Разве акты вандализма в отношении церквей не являются «преступлениями ненависти»? Формально – да. Но кроме формальностей, прописанных в законах, есть еще общественная и медийная атмосфера, которая определяет, кого подвергнут преследованию по всей строгости, а кого предпочтут не найти – или найдя, объявить просто сумасшедшим. Бывают преступления и преступники, с которыми полиция предпочитает не связываться, понимая, что ее обвинят в дискриминации, расизме, преследовании меньшинств и чем угодно еще.
Сложившаяся атмосфера отражает то, что можно было бы охарактеризовать, как вялотекущую революцию. Погромы в церквях – и намного более интенсивные – сопровождали гражданские смуты в революционной Франции, России, Мексике, Испании и ряде других стран. Это довольно типичный симптом революции – как сухой кашель при COVID-19. Как и в случае с другими революциями, погромы церквей связаны с силами, говорящими о прогрессе, справедливости и равноправии.
Другое дело, что революция в США и западном мире в целом носит сравнительно замедленный характер. Насилие заметно менее интенсивно, чем в предыдущих случаях; захват революционерами командных высот был растянут на десятилетия – и захвачены были не почта и телеграф, а образование, культура, сфера развлечений и информации.
Идеология, которая обладает огромным влиянием на Западе, подчинив его культурные, образовательные и в немалой степени государственные институты, не предполагает, что христиане могут быть жертвами ненависти или несправедливости.
Примерно так же, как для В.И. Ленина было невозможно говорить о какой-то несправедливости по отношению к помещикам и капиталистам (эти эксплуататорские классы подлежали уничтожению), так и для современной политкорректной культуры невозможно говорить о несправедливости по отношению к христианам. Белый мужчина-христианин есть воплощение и источник всякого зла – он поработил все остальные расы, он искоренил самобытные верования народов, живших в гармонии с природой, он доводит бедных геев и трансгендеров до самоубийства своим гетеронормативизмом, он притесняет женщин со своей патриархальной семьей и запретом на аборты – поэтому действия против него, его религии и культуры, даже формально незаконные, идеологически оправданы.

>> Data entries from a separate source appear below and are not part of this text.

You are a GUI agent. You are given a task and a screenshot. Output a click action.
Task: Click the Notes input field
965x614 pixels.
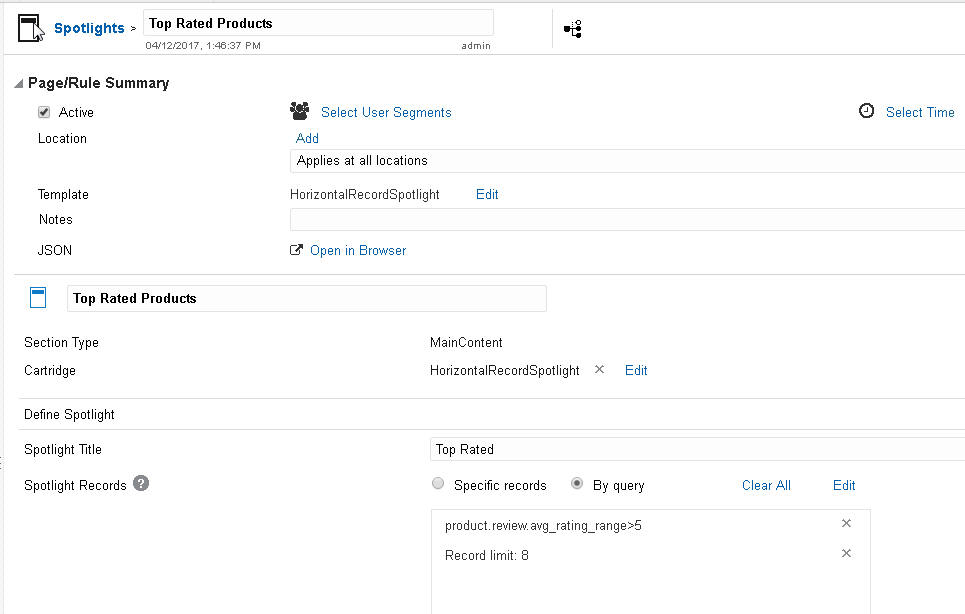pos(627,219)
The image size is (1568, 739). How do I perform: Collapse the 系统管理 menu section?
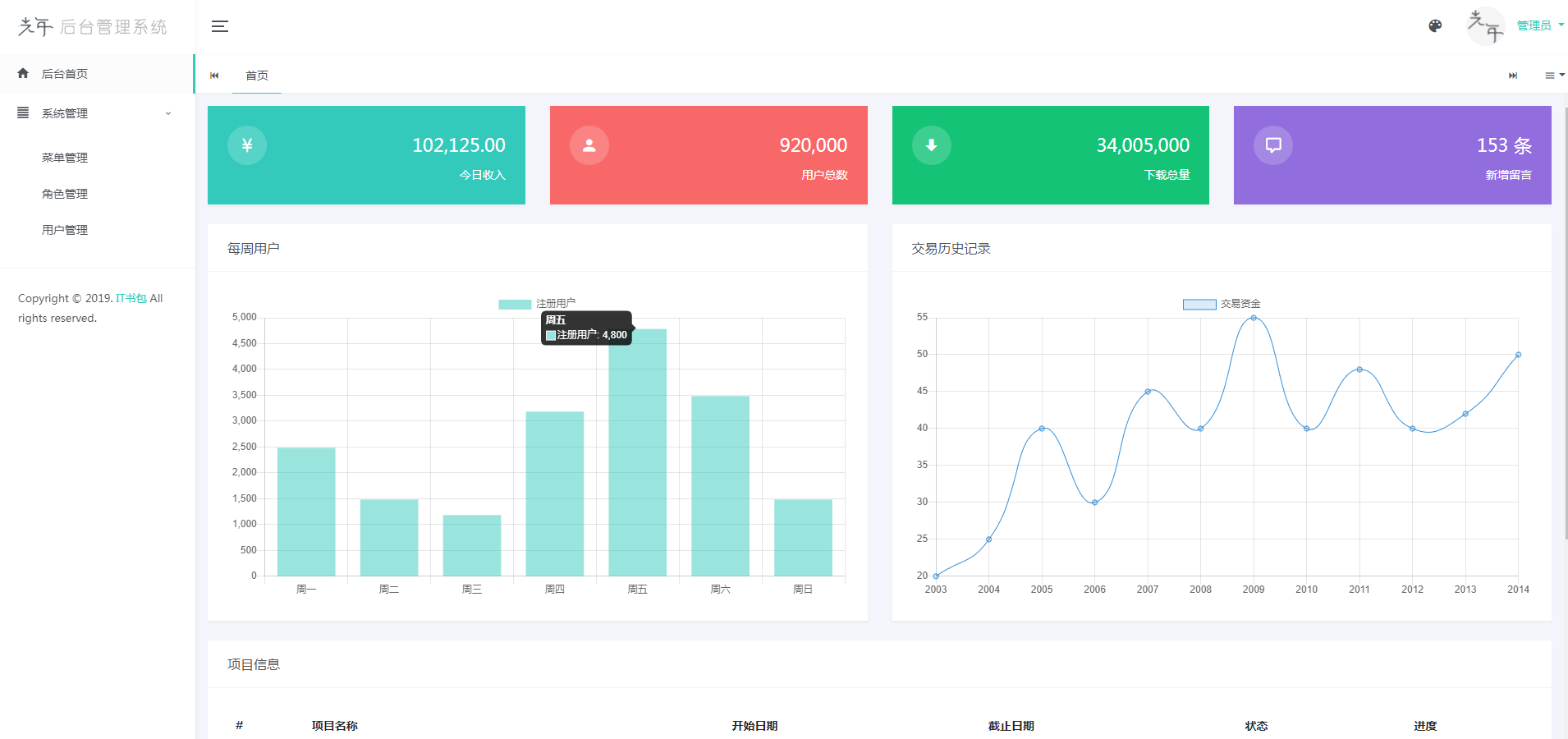97,113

Мне постоянно приходится читать, что жалобы христиан на притеснения в США нелепы – как они могут быть притесняемы в стране, где они составляют большинство? Что же, случай не уникальный: во Франции большинство составляли католики, в России – православные, что не помешало революционерам захватить власть и подвергнуть их террору.
Это проникновение – как и на Западе – носит постепенный и довольно замедленный характер. Оно предполагает изменение культуры, ценностей, представлений о должном и недолжном. Эта идеология выступает под знаменем защиты меньшинств – но меньшинства тут являются только предлогом. Цель состоит в том, чтобы обесценить и разрушить идентичность, ценности и культуру народа, чтобы его (подобно тому, как это пытались в свое время сделать большевики) можно было подчинить грядущей глобальной утопии.